─── Task data

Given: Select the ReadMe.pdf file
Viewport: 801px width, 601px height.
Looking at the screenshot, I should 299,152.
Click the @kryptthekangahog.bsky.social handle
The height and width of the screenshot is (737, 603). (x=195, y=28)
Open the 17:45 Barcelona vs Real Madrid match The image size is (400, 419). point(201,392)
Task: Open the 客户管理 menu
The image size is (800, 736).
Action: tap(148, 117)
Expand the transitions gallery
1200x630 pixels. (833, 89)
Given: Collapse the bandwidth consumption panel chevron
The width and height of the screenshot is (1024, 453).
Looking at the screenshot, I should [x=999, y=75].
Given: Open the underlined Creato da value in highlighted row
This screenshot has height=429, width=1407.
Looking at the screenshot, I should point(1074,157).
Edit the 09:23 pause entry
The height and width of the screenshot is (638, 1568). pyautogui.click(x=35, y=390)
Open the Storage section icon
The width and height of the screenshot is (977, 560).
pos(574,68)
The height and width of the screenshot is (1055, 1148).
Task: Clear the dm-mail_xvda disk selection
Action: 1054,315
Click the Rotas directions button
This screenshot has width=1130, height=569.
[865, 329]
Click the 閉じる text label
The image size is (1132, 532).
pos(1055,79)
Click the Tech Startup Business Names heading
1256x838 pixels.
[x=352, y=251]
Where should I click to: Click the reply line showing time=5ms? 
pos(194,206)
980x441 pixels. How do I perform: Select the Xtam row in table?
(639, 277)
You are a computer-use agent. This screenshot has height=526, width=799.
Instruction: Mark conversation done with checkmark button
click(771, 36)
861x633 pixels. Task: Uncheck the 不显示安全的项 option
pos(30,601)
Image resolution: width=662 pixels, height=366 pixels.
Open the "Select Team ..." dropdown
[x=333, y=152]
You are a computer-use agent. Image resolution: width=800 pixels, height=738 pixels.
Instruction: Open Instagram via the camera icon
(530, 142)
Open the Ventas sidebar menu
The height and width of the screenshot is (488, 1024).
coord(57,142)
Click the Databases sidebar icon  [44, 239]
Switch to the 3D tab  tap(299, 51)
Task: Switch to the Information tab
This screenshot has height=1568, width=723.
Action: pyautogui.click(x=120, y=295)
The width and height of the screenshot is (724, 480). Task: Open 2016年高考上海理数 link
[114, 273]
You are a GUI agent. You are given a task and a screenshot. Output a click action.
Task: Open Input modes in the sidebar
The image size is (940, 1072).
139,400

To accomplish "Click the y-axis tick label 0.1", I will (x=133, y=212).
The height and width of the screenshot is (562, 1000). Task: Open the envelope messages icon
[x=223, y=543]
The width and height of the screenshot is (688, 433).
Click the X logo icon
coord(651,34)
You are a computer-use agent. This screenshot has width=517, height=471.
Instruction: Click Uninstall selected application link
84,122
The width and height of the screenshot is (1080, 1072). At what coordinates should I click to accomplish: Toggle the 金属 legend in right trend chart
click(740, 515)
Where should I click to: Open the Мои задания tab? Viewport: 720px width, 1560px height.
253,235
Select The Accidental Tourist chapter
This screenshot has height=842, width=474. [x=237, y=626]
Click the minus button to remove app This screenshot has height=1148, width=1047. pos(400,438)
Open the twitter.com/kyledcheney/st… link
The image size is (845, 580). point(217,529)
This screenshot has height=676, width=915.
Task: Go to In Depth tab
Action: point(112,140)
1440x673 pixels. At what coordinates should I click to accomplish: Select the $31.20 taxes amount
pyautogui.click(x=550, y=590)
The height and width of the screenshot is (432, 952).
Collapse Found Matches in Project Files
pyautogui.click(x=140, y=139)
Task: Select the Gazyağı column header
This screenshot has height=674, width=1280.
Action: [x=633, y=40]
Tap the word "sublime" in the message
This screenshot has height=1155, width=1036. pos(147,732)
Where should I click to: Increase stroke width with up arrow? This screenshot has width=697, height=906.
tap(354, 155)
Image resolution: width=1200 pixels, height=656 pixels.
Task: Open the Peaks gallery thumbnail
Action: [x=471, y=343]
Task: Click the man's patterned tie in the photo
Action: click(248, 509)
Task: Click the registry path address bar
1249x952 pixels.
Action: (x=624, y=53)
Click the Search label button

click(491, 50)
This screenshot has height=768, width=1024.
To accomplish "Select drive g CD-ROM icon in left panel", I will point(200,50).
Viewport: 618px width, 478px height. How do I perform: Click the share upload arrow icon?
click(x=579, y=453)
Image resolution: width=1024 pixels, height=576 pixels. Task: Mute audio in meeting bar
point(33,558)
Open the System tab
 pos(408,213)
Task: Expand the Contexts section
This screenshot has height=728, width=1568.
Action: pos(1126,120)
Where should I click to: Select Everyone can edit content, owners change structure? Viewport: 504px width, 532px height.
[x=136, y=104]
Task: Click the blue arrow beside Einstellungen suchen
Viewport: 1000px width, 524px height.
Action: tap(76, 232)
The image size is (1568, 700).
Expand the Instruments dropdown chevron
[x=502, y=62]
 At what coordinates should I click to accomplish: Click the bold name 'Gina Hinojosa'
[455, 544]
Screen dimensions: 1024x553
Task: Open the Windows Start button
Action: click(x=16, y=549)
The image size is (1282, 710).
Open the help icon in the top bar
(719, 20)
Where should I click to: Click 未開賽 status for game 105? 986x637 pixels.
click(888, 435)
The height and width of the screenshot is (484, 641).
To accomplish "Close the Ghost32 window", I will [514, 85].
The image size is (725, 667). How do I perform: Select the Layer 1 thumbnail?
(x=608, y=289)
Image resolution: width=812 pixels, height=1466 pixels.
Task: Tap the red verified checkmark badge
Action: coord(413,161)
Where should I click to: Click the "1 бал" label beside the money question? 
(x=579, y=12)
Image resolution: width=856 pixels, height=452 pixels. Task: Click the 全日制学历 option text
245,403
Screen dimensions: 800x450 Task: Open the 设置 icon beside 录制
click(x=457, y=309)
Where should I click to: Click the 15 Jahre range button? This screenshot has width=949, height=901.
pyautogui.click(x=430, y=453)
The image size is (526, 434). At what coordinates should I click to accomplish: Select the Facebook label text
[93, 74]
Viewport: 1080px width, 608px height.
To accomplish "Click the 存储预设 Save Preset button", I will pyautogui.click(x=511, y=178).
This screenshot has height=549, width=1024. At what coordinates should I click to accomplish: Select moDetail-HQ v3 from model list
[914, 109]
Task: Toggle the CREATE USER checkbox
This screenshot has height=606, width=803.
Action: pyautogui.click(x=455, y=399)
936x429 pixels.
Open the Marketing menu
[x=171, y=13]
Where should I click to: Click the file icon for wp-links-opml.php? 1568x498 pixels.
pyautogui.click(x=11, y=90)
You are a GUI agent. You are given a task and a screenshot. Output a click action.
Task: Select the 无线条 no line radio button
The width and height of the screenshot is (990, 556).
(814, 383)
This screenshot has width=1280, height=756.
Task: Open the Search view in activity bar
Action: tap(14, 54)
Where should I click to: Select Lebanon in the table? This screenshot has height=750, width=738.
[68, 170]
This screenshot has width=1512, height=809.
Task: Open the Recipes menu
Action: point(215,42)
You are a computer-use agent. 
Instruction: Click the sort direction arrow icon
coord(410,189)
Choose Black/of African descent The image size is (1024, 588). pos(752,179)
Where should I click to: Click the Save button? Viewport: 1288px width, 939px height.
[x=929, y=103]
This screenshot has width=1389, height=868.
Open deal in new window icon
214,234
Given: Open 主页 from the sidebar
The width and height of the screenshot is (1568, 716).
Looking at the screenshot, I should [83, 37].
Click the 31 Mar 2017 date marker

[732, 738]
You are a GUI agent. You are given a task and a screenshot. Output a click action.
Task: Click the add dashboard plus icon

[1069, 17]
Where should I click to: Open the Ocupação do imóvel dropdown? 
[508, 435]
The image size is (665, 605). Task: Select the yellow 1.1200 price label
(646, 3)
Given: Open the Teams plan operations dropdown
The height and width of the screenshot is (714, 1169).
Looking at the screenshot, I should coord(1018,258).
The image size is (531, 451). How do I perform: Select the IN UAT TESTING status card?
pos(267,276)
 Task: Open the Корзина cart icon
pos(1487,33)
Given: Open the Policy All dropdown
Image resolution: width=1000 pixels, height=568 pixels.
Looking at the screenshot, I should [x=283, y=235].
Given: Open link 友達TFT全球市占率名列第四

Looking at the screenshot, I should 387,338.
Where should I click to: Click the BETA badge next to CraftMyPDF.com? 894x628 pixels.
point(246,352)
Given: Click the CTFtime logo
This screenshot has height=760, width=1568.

──────

Goal of the exercise:
Scan the records above for the word "will" and return every line where it occurs.

Problem solution:
To accomplish "Click the y-axis tick label 0.1", I will (x=133, y=212).
To accomplish "Select drive g CD-ROM icon in left panel", I will point(200,50).
To accomplish "Close the Ghost32 window", I will [514, 85].
To accomplish "Click the 存储预设 Save Preset button", I will pyautogui.click(x=511, y=178).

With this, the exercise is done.